While several embodiments have been provided in the present disclosure, it should be understood that the disclosed systems and methods may be embodied in many other specific forms without departing from the spirit or scope of the present disclosure. The present examples are to be considered as illustrative and not restrictive, and the intention is not to be limited to the details given herein. For example, the various elements or components may be combined or integrated in another system or certain features may be omitted or not implemented.

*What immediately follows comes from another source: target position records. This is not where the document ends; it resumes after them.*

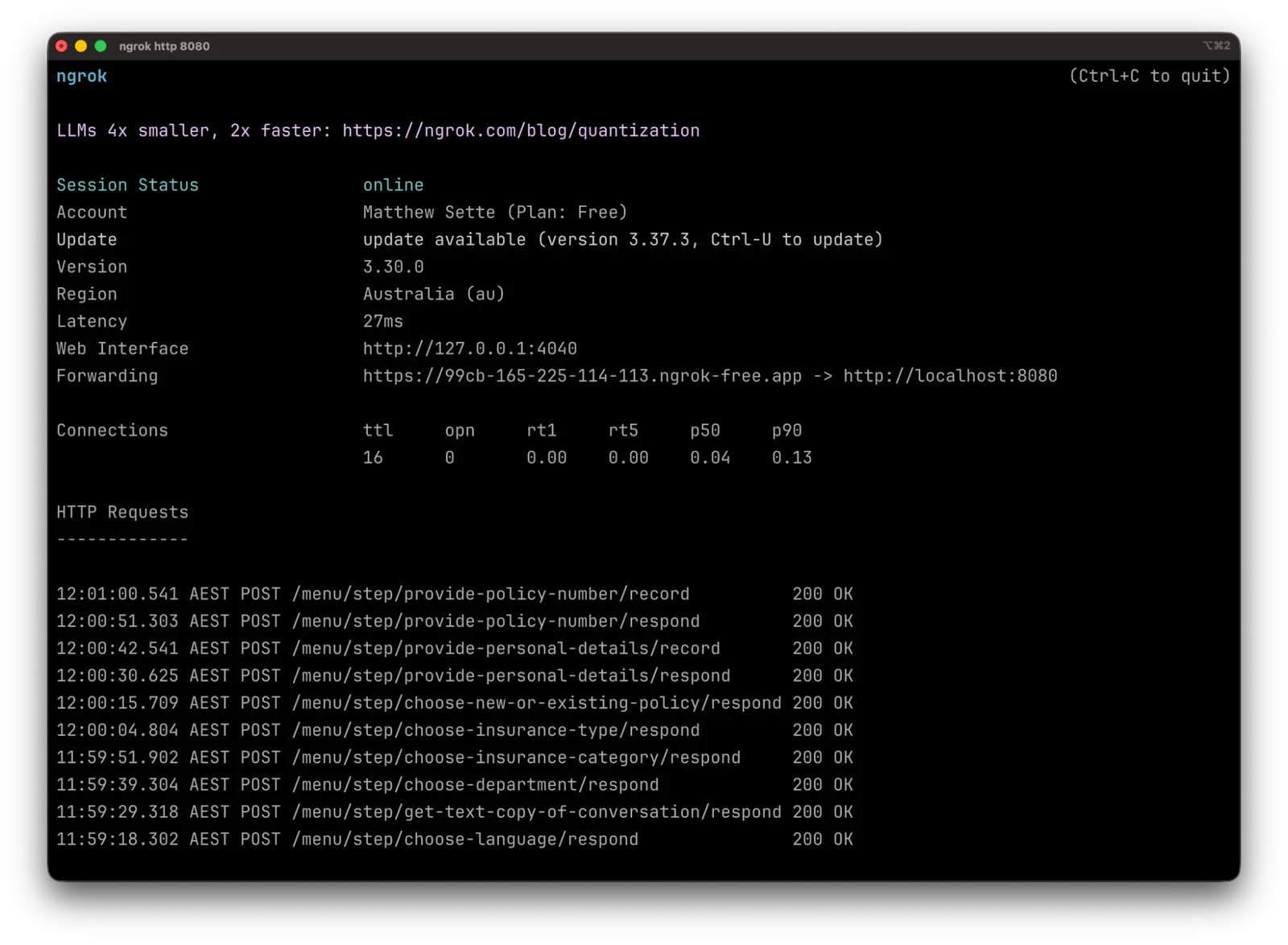Viewport: 1288px width, 945px height.
Task: Select the Session Status online value
Action: click(x=393, y=184)
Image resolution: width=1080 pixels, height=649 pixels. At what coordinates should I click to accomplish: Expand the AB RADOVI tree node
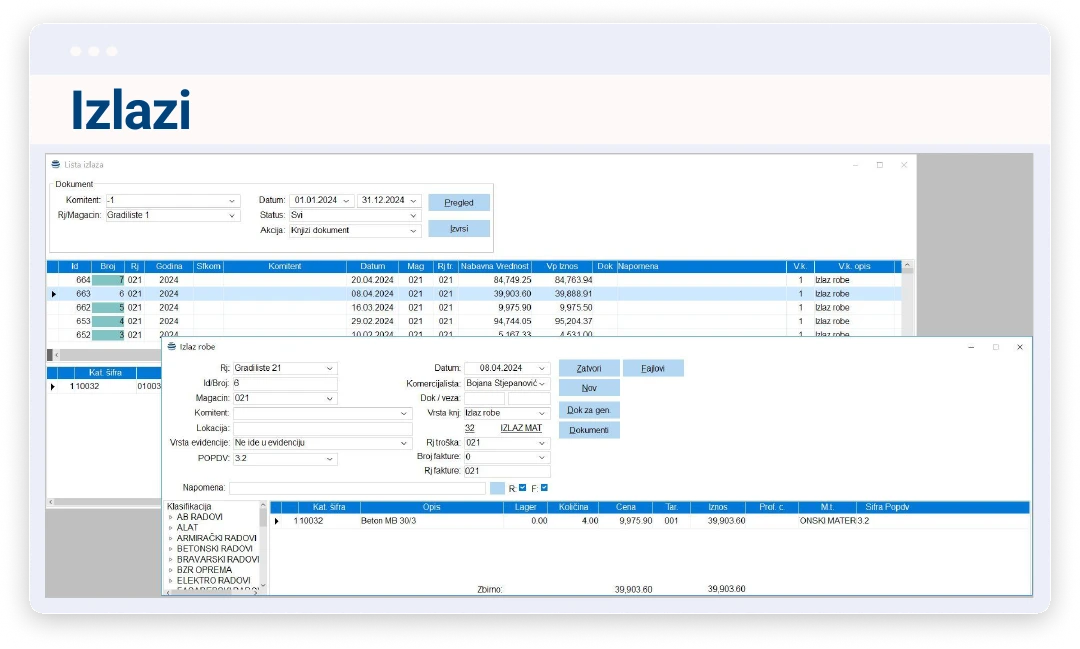click(x=171, y=517)
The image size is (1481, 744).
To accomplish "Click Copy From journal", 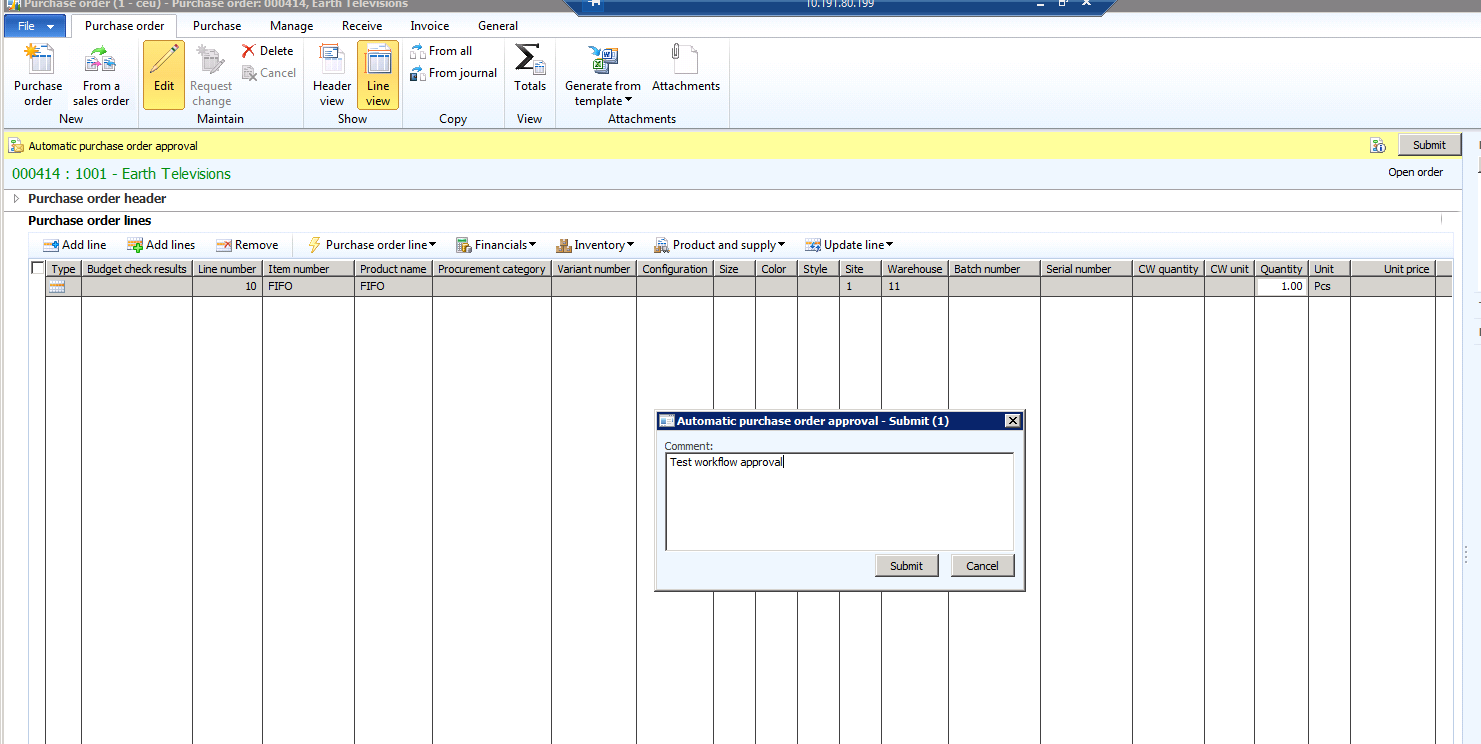I will coord(453,73).

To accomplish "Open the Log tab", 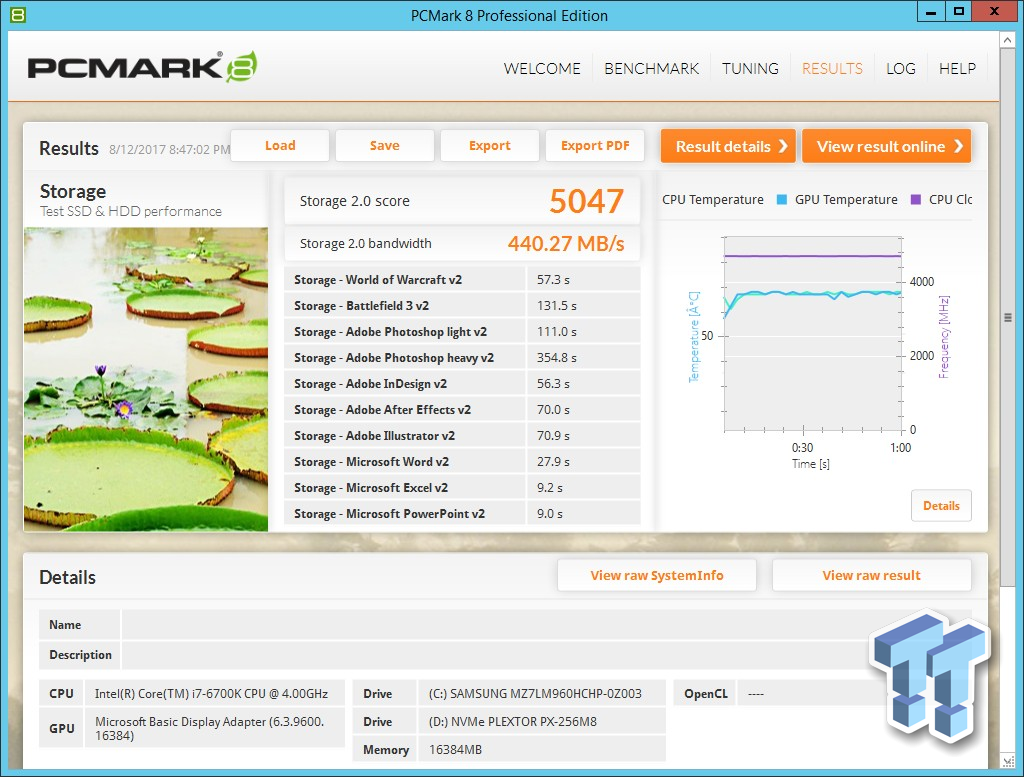I will tap(900, 69).
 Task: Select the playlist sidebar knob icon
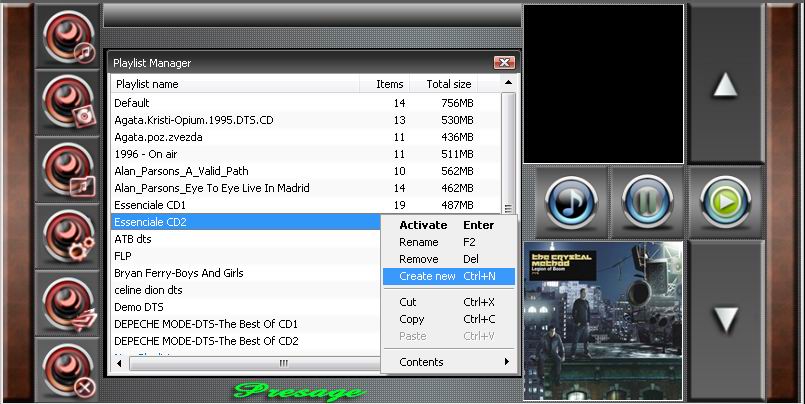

Also, techniques, systems, subsystems, and methods described and illustrated in the various embodiments as discrete or separate may be combined or integrated with other systems, modules, techniques, or methods without departing from the scope of the present disclosure. Other items shown or discussed as directly coupled or communicating with each other may be indirectly coupled or communicating through some interface, device, or intermediate component, whether electrically, mechanically, or otherwise. Other examples of changes, substitutions, and alterations are ascertainable by one skilled in the art and could be made without departing from the spirit and scope disclosed herein.